● Exercise objective: Range to output from the entries below: the line containing "This screenshot has width=1439, height=830." through the line containing "Select the switches". Set it down exactly, ends included, nothing else.
[[ Records for the task open ]]
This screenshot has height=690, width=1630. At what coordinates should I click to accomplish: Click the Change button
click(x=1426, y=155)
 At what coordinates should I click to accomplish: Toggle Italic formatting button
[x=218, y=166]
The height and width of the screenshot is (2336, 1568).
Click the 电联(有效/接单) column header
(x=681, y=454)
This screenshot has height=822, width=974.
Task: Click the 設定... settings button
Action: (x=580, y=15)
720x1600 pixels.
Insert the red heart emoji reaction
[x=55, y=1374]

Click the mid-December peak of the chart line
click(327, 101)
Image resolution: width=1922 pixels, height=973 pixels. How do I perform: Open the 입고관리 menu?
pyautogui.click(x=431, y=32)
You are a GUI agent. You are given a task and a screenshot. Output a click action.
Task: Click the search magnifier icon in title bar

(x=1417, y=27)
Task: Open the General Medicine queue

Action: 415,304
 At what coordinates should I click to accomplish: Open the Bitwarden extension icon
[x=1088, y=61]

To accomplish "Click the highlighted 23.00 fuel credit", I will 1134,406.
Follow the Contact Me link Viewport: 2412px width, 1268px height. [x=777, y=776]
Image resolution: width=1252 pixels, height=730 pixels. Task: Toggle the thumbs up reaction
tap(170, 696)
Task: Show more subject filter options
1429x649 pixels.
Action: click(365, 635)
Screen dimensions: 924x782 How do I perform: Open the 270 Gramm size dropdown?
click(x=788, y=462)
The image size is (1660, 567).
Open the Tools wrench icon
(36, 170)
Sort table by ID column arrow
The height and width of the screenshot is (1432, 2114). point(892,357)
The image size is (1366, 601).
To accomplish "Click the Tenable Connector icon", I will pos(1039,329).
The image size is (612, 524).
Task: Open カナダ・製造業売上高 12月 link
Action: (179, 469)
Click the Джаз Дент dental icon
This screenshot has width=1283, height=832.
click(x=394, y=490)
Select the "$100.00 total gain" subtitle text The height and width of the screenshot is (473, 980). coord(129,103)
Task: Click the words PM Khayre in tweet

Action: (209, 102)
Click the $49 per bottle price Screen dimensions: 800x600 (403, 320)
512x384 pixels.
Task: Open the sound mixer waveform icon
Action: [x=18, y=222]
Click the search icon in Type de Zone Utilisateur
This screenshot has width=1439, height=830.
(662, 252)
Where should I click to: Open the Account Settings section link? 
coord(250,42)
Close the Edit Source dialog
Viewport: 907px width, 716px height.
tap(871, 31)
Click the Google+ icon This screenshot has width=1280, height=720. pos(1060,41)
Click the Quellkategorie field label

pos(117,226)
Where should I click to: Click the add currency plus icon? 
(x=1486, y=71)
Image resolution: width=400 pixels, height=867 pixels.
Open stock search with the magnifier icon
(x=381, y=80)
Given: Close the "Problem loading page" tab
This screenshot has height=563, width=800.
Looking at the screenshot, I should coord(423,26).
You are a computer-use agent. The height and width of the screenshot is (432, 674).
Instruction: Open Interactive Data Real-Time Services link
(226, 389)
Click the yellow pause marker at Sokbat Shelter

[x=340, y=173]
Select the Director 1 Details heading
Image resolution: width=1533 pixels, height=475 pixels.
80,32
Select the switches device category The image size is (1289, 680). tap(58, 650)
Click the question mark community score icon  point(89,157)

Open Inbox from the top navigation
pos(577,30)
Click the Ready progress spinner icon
[[ Records for the task closed ]]
● Exercise solution:
This screenshot has width=1439, height=830.
(662, 252)
Where should I click to: Open the Account Settings section link? 
coord(250,42)
Close the Edit Source dialog
Viewport: 907px width, 716px height.
tap(871, 31)
Click the Google+ icon This screenshot has width=1280, height=720. pos(1060,41)
Click the Quellkategorie field label

pos(117,226)
Where should I click to: Click the add currency plus icon? 
(x=1486, y=71)
Image resolution: width=400 pixels, height=867 pixels.
Open stock search with the magnifier icon
(x=381, y=80)
Given: Close the "Problem loading page" tab
This screenshot has height=563, width=800.
Looking at the screenshot, I should coord(423,26).
You are a computer-use agent. The height and width of the screenshot is (432, 674).
Instruction: Open Interactive Data Real-Time Services link
(226, 389)
Click the yellow pause marker at Sokbat Shelter

[x=340, y=173]
Select the Director 1 Details heading
Image resolution: width=1533 pixels, height=475 pixels.
80,32
Select the switches device category The image size is (1289, 680). tap(58, 650)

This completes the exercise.